A displasia intraepitelial é encontrada em 5%-10% dos papilomas invertidos. Não há fatores histológicos claros que indiquem um risco maior de transformação maligna; entretanto, entre as características potenciais, é mencionada a presença de displasia intraepitelial (média e alta), assim como a presença de disqueratose e queratose superficial no papiloma.22

A forma mais comum de transformação maligna do papiloma invertido é o carcinoma de células escamosas; menos frequentemente, o adenocarcinoma. O carcinoma de células pequenas é uma forma rara de malignidade. O carcinoma de células escamosas derivado do PI é normalmente caracterizado por um elevado grau de diferenciação e, portanto, tem um melhor prognóstico do que outros carcinomas de células escamosas nasossinusais. Mesmo no caso de alterações avançadas, as metástases linfáticas avançadas são raras.23

São considerados fatores de transformação maligna do PI a infecção pelo HPV, especialmente HPV de alto risco (HPV-16 ou HPV-18);5,14 tabagismo;24 sobre-expressão da p53;25,26 sobre-expressão da Ki-67;26 sobre-expressão da ciclooxigenase-2;27 alto grau de hiperqueratose; índice mitótico elevado; ausência de pólipos inflamatórios e neutrófilos; e presença de células plasmáticas.28 Acredita-se que a malignidade acompanha mais frequentemente o PI bilateral.28 Apesar de pesquisas intensas, certos preditores e biomarcadores de malignidade ainda não foram encontrados.23 No grupo analisado, a transformação maligna em carcinoma espinocelular ocorreu em cinco pacientes (um paciente com expressão total da p16 + dois com expressão limítrofe e dois sem expressão da p16).

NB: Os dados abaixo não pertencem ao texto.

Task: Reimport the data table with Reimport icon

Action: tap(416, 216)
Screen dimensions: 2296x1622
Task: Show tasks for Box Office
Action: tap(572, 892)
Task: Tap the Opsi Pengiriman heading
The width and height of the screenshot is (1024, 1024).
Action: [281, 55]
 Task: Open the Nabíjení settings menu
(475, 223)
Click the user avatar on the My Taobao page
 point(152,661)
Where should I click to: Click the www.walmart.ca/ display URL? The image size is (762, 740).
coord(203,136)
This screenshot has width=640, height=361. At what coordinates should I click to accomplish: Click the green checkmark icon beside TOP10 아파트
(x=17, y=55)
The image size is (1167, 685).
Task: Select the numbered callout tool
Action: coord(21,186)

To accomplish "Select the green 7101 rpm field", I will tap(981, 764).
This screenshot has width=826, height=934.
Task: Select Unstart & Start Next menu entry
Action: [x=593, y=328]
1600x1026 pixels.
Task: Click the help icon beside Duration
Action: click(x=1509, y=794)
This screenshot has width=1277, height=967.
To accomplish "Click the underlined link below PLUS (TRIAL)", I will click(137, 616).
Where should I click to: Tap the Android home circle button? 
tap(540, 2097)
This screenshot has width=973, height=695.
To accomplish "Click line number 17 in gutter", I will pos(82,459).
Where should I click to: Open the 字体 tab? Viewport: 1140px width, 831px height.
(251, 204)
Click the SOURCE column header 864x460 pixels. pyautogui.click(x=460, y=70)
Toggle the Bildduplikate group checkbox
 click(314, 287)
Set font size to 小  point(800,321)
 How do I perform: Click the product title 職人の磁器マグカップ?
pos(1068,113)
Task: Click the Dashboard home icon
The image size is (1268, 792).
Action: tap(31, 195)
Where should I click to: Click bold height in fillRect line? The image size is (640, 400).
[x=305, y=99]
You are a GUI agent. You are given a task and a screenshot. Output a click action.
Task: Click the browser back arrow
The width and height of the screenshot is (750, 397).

Zhao et al. Fizeram uma metanálise que incluiu 31 estudos que exploram a relação entre a infecção pelo HPV e a transformação maligna do PI, confirmaram uma associação estatisticamente significativa, especialmente para o HPV-18.5

As características clínicas do PI provavelmente levarão a mais pesquisas que irão permitir a identificação de melhores marcadores. Uma característica desejável seria não apenas um grupo definido com um risco aumentado de PI, mas também a identificação de pacientes com PI já diagnosticado com maior risco de recorrência e transformação maligna. Isso é especialmente importante na escolha dos métodos de tratamento, bem como na regulação do seguimento pós-operatório.